Contrairement à une croyance populaire voulant que les informations comptables soit précises, objectives et dénuées de toute incertitude, elles sont en fait (et c'est ce qui les rend si insidieuses) un des outils les plus malléables servant à présenter l'image d'une entreprise et sa performance dans le temps.

La comptabilité est un terrain de jeu dans lequel tout est permis à condition de respecter les règles du jeu. Ces règles sont établies par des normalisateurs nationaux, comme le Financial Accounting Standards Board (FASB) aux États-Unis et l'Institut canadien des comptables agréés au Canada (à noter que les normes canadiennes changeront pour les normes internationales IFRS à partir de 2011, rejoignant ainsi plus de 100 pays incluant l'Union européenne).

 

Les récents amendements à la règle américaine sur le «mark-to-market» viennent agrandir le terrain de jeu comptable, particulièrement pour les institutions financières dont le bilan est bondé d'actifs toxiques comme les PCAA.
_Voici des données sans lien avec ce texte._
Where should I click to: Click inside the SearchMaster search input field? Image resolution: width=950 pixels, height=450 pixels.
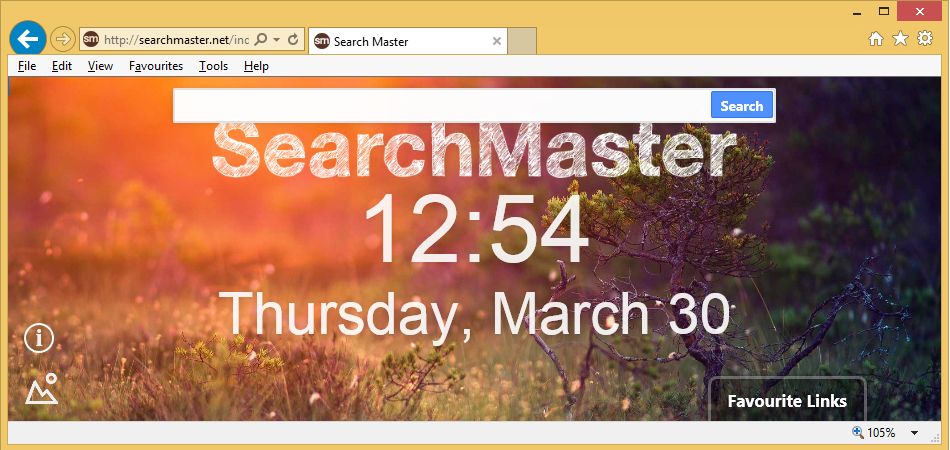click(442, 106)
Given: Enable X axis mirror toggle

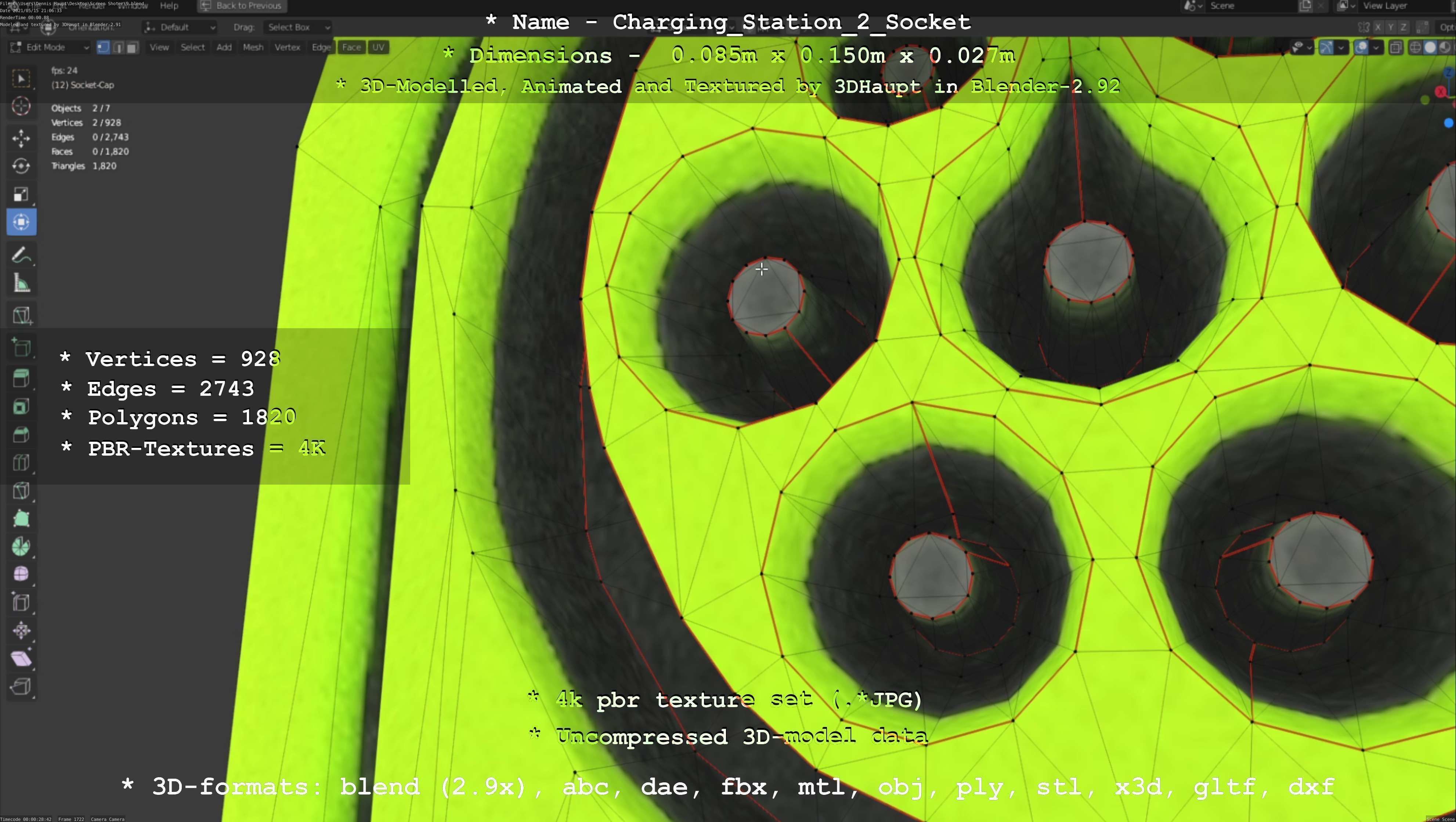Looking at the screenshot, I should [1378, 27].
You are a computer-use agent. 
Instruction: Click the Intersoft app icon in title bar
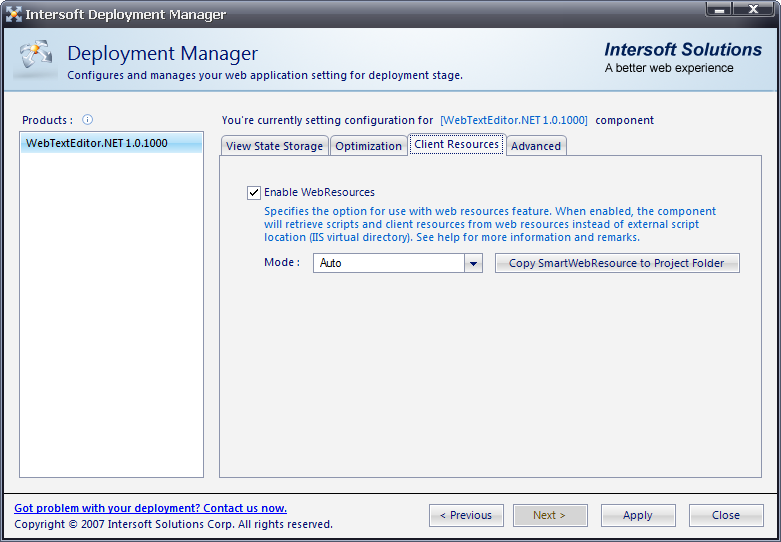coord(14,14)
Il est clair que l'évaluation à la juste valeur (mark-to-market) est plus pertinente, «en théorie», pour les lecteurs d'états financiers comme les investisseurs. Les justes valeurs permettent de mieux refléter la volatilité des titres et le risque qu'ils comportent. Mais pour que les justes valeurs soient réellement utiles «en pratique», il faut qu'elles soient simples à comprendre, établies à partir de données fiables et neutres, publiées en temps opportun, et bien expliquées dans les notes aux états financiers.

Pour être fiables, on cherche généralement à baser les justes valeurs sur des prix cotés dans des marchés faisant l'objet d'un nombre suffisant de transactions entre parties sans lien de dépendance. C'est ici que la récente règle américaine vient jouer en esquivant les lois du marché sous prétexte qu'il n'est pas valide - on dit du marché qu'il n'est pas actif. Le raisonnement n'est pas nécessairement faux, mais la solution proposée par le FASB vient dangereusement jouer sur une facette essentielle de l'information comptable, sa neutralité.

Pour être neutre, l'information comptable doit être établie à partir de données indépendantes des volontés et interprétations des dirigeants de l'entreprise qui les publie. Sinon, dans le cas du «mark-to-market», ce n'est plus des justes valeurs marchandes que nous obtenons mais plutôt des valeurs «souhaitées» comme marchandes. L'expression anglaise pourrait alors changer de «mark-to-market» pour «mark-to-wish»!

En gros, la nouvelle règle permettra aux entreprises de mesurer la juste valeur en se basant sur des hypothèses non observables plutôt que sur des prix cotés, dans le cas où le marché est jugé non-actif. De plus, certaines pertes sur créances seront exclues des résultats et transférées dans une nouvelle catégorie d'information comptable appelée «autres éléments du résultat étendu» («other comprehensive income» ou OCI en anglais). Cette nouvelle rubrique OCI apparaîtra directement dans les capitaux propres, permettant d'y faire bifurquer des pertes sans qu'elles ne passent par l'état des résultats.

La raison d'être des mesures «mark-to-market» dans les règles comptables est d'améliorer la pertinence et la comparabilité des comptes. Ceci dans le but de mieux informer les lecteurs, en particulier les investisseurs, et de les protéger afin que les informations comptables reflètent mieux la réalité économique. En s'écartant du principe voulant que la juste valeur comptable soit établie à partir de données fiables et indépendantes de toute manipulation par les dirigeants, on expose non seulement les investisseurs à une information de moins bonne qualité, mais on ouvre toute grande la porte à une gestion des résultats («earnings management») par les dirigeants. En plus, le recours à la rubrique OCI compliquera davantage le travail d'analyse et de suivi des pertes par les investisseurs qui seront bien en mal de s'y retrouver.

La récente modification de la règle américaine « mark-to-market» permettra aux institutions financières d'améliorer momentanément leur image «comptable», mais réduira la qualité de l'information au détriment des investisseurs et autres lecteurs des états financiers.

Si les gouvernements désirent aider les banques, alors ils devraient le faire directement sans passer par les normes comptables. Autrement, c'est toute la crédibilité de notre système financier qui écope, et le remède risque d'entraîner des maux encore pires que ceux qu'il vise à soigner.

L'auteur est professeur à l'Université du Québec en Outaouais. Il s'intéresse notamment aux normes comptables interna-tionales IFRS qui seront implantées au Canada en 2011.